Details might not be released until Wednesday, but the pact came in time to alleviate any threat of a second partial government shutdown this weekend.
At the White House on Tuesday, spokesperson Hogan Gidley was noncommittal: "We want to focus on what's actually in the document. Until we see that, it's going to be very difficult to have a conversation about what we will and won't accept.
The agreement means 88 kilometres of new fencing — constructed through existing designs such as metal slats instead of a concrete wall — but far less than the 345 kilometres the White House demanded in December. The fencing would be built in the Rio Grande Valley in Texas. It closely mirrors Trump's original budget request from last winter.
The split-the-differences compromise contains plenty to anger lawmakers on the right and left — more border fencing than many Democrats would like and too little for conservative Republicans — but its authors praised it as a genuine compromise that would keep the government open and allow everyone to move on.
"With the government being shut down, the spectre of another shutdown this close, what brought us back together I thought tonight was we didn't want that to happen" again, said Senate Appropriations Committee Chairman Richard Shelby, an Alabama Republican.
"Our staffs are just working out the details," said House Appropriations Committee Chairwoman Nita Lowey, a Democrat from New York.
The pact also includes increases for new technologies such as advanced screening at border entry points, humanitarian aid sought by Democrats and additional customs officers.
This weekend, Shelby pulled the plug on the talks over Democratic demands to limit immigrant detentions by federal authorities, frustrating some of his fellow negotiators, but Democrats yielded ground on that issue in a fresh round of talks on Monday.
Asked if Trump would back the deal, Shelby said: "We believe from our dealings with them and the latitude they've given us, they will support it.
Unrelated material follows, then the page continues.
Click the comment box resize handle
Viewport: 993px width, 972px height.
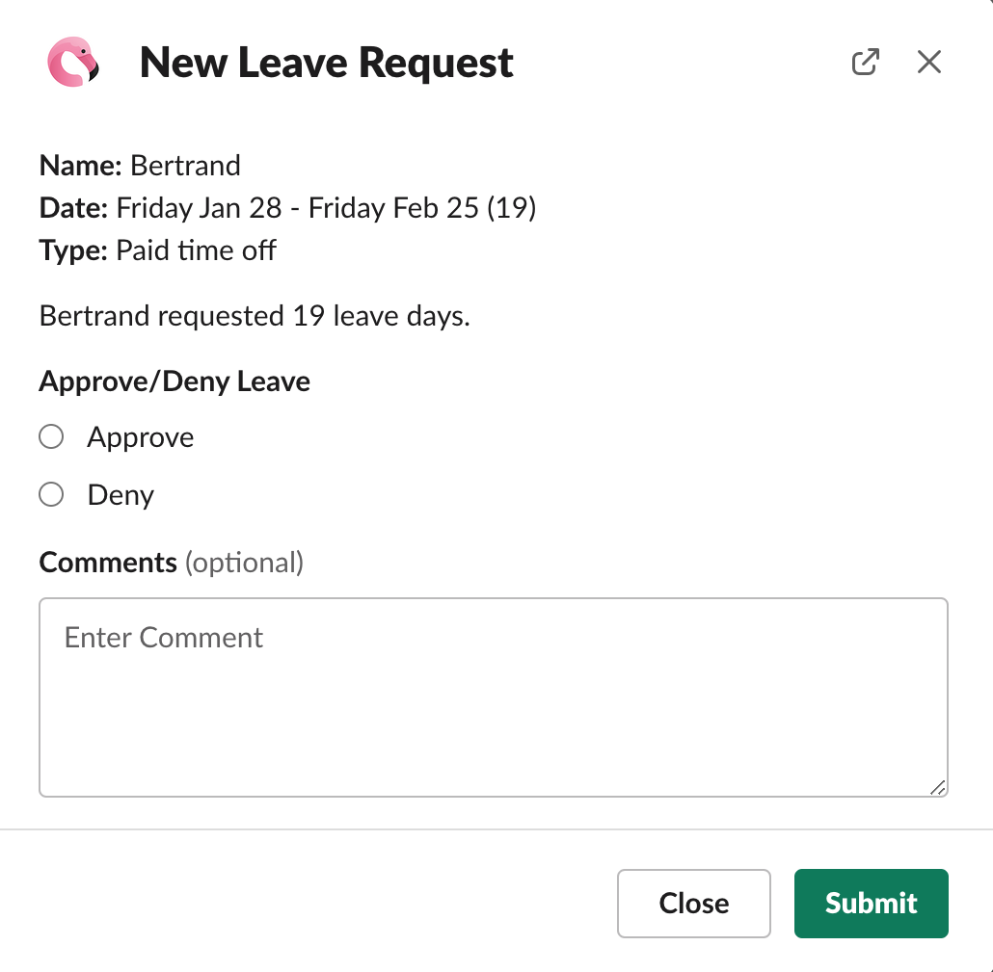[937, 787]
We certainly hope so."
Trump travelled to El Paso, Texas, for a campaign-style rally Monday night focused on immigration and border issues. He has been adamant that Congress approve money for a wall along the Mexican border, though he no longer repeats his 2016 mantra that Mexico will pay for it, and he took to the stage as lawmakers back in Washington were announcing their breakthrough.
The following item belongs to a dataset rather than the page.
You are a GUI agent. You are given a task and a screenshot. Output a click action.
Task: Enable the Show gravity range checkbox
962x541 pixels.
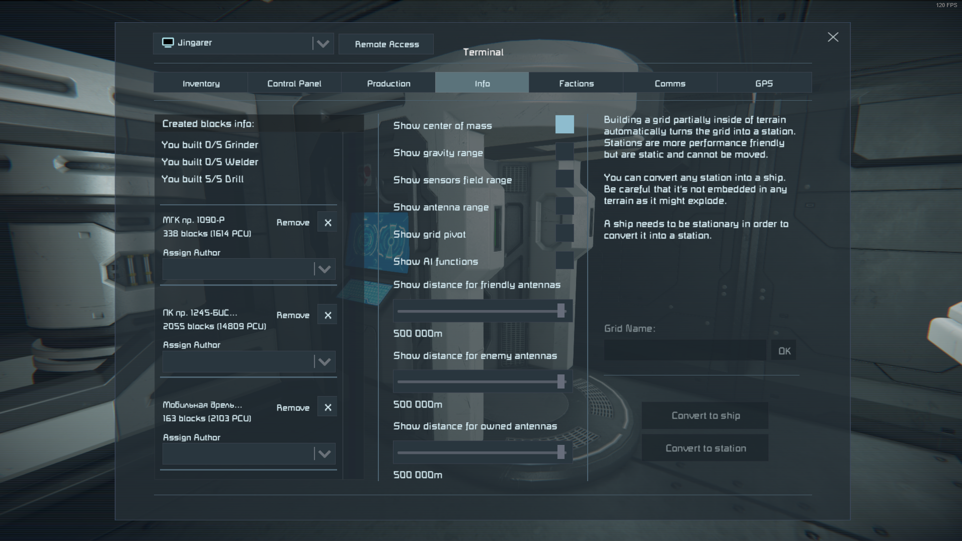(565, 151)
"They said that progress is being made with this committee," Trump told his audience, referring to the congressional bargainers. "Just so you know, we're building the wall anyway."
Trump aides are discussing using executive action to access other pots of money to build the wall without Congress, even if Trump backs the compromise.
Avoiding a 2nd shutdown
Democrats carried more leverage into the talks after besting Trump on the 35-day shutdown but showed flexibility in hopes of winning Trump's signature. After yielding on border barriers, Democrats focused on reducing funding for detention beds to curb what they see as unnecessarily harsh enforcement by Immigration and Customs Enforcement, or ICE.
The agreement yielded curbed funding, overall, for ICE detention beds, which Democrats promised would mean the agency would hold fewer detainees than the roughly 49,000 detainees held on Feb. 10, the most recent date for which figures were available. Democrats said the number of beds would be trimmed to 40,520 by year's end.
But a proposal to cap at 16,500 the number of detainees caught in areas away from the border — a limit Democrats say was aimed at preventing overreach by the agency — ran into its own Republican wall.
Democrats dropped the demand in the Monday round of talks, and the mood in the Capitol improved markedly.
The recent shutdown left more than 800,000 government workers without paycheques, forced postponement of the state of the union address and sent Trump's poll numbers tumbling. As support in his own party began to splinter, Trump surrendered after the shutdown hit 35 days, agreeing to the current temporary reopening without getting money for the wall.